The process is fairly simple as well. On your Save screen, choose ‘Take your Pokemon for a Stroll’. This will start a screen asking you to connect your Poke Ball Plus – even if it was already connected, you have to do this again. Once synced, hit the A button and you will be given the choice of walking your Partner Pokemon (Eevee or Pikachu) or opening your Pokemon Box. Select the Pokemon you want to take for a Stroll, and after a bit of data transfer all is set!
Now you can only take one Pokemon for a stroll at a time – but I suspect that is per Poke Ball (as you have to connect the Poke Ball). Now I don’t think it would be worth buying multiple Poke Ball Plus to stroll your whole team, but I believe this may be possible. I will try this over the Holidays once Rabbit has gotten into playing, as I don’t want to do anything that may cost her a Mew.
To bring your Pokemon back, just do the same thing – the Switch detects that there is a Pokemon in your ball, and you get to bring it back. Here you will see the results of your Stroll and all that Experience – plus rewards like Candy for taking your Pokemon out! While not essential to the game, all of this is saving me so much time and giving me bonuses, I am surprised how much I have gotten into the Strolls.
Playing with Pokemon Go
Here is where things get a little more complicated, but not by too much. There are a couple of things to remember though. First, Pokemon Go must be running in the background on your phone. This will probably cause the most problems, as some phones will cut background apps silently. Secondly, you have to pair the Poke Ball Plus with your phone. While this seems obvious, you will also have to unpair your Poke Ball Plus from your phone if you want to play on your Switch. I would have preferred the disconnection to be automatic when joining back up with the Switch, but oh well.

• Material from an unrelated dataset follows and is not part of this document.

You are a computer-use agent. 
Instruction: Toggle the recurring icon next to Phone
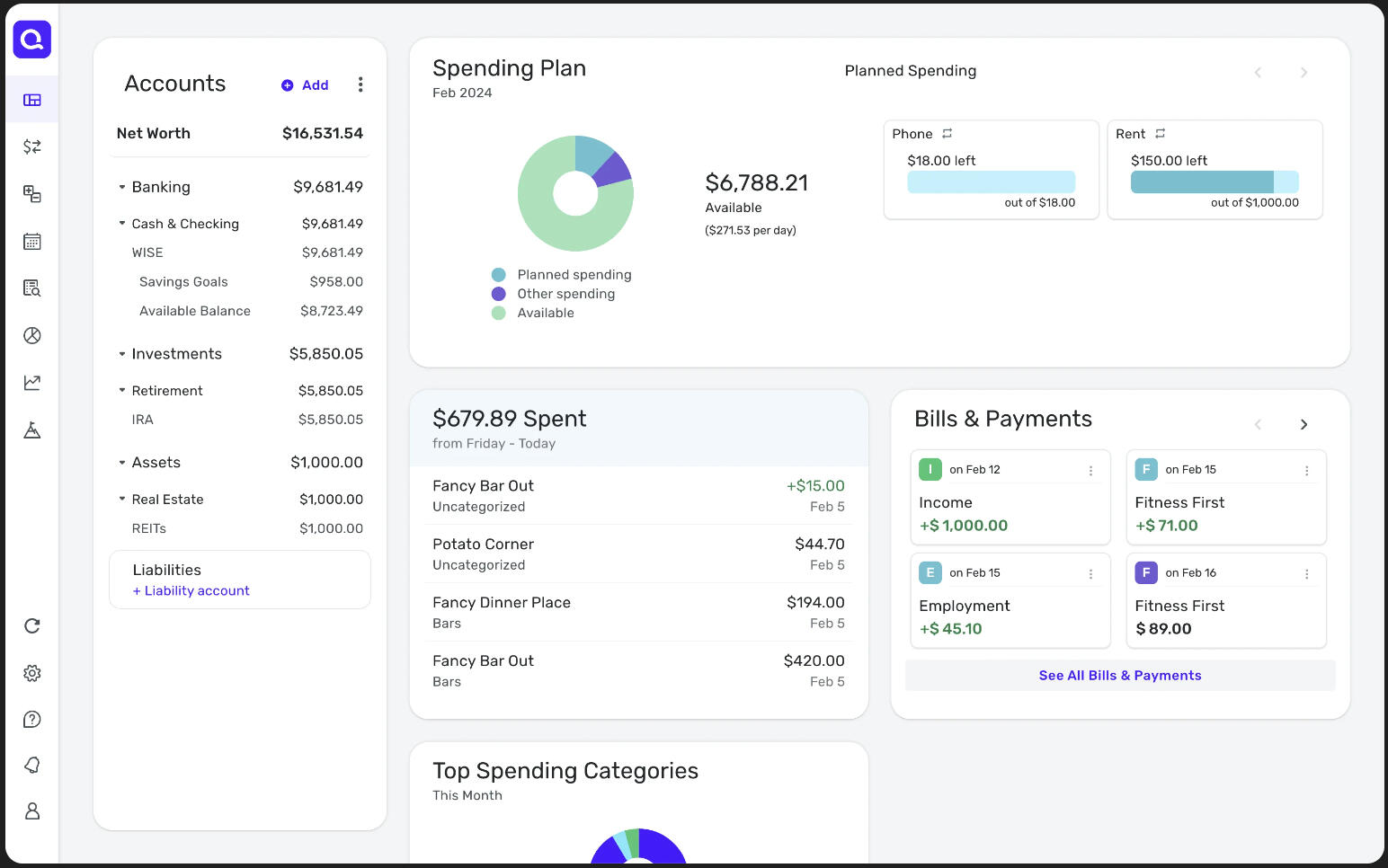click(947, 133)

To connect your Poke Ball Plus with Pokemon Go, first select the Poke Ball icon in Go, then select Settings from the top right menu. Scroll down until you see Poke Ball Plus, then select it. At the bottom of the screen, you will see Available Devices – it should be blank. Hit the B button to make Poke Ball Plus appear as an option.
But wait – it’s not over! From here, on the Pokemon Go screen, you will be able to see a dark Poke Ball symbol in the top right. Tap your A button on the Poke Ball Plus, then tap this icon. All going well, this will then pair with your Poke Ball Plus. I say all going well, because I haven’t gotten it to work yet! I haven’t gone too far into troubleshooting though, as until I find Go Park in Let’s Go I don’t really want to sync the two.

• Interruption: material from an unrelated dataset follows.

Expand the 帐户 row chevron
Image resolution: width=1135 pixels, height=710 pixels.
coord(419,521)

Once it is all synced, as long as the game is running in the background and you have taken a Pokemon for a stroll, any Poke Stop you travel near will be automatically spun. If you see a green ring on your Poke Ball Plus, this means there are Pokemon near for you to catch. Hit B to throw a ball. If you are successful, you will see rainbow lights on your Pokeball. Well done! If your Poke Ball Plus starts to glow red, this means you don’t have space for any more Pokemon, and you will need to have a look at your phone to clear space or buy more space.

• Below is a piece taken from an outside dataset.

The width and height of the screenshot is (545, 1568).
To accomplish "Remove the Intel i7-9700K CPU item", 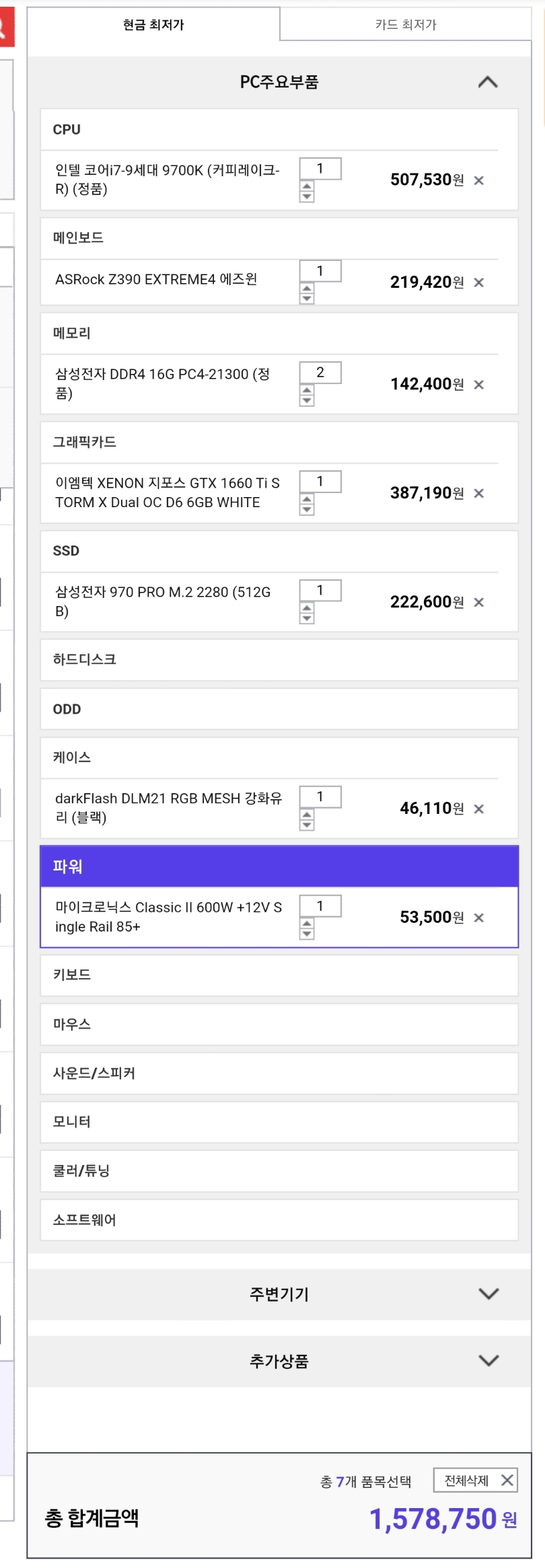I will (478, 180).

As I said, I haven’t been able to do this yet, so screenshots and images are a bit limited unfortunately, but hopefully soon I will be able to show how this works in more detail.
Some more undocumented tricks – Sound and Battery Levels
So a couple of days in I thought I broke my Poke Ball Plus. I could feel vibrations when I played with my Pokemon, but no sound. Turns out all I had managed to do was mute my Poke Ball Plus! If you hold the A and B buttons together for a second and then release, you will feel one vibration. This is letting you know the Poke Ball is now muted. Do it again, you will feel two vibrations and sound is restored.
Preferred playing mode – Handheld, Joy Con, or Poke Ball Plus?
This is a little tricky. I enjoy handheld mode for the most part, especially being able to use the touchscreen to play with my Eevee. But catching Pokemon is a lot fiddlier and you have to twist around more, which motions control improve easily.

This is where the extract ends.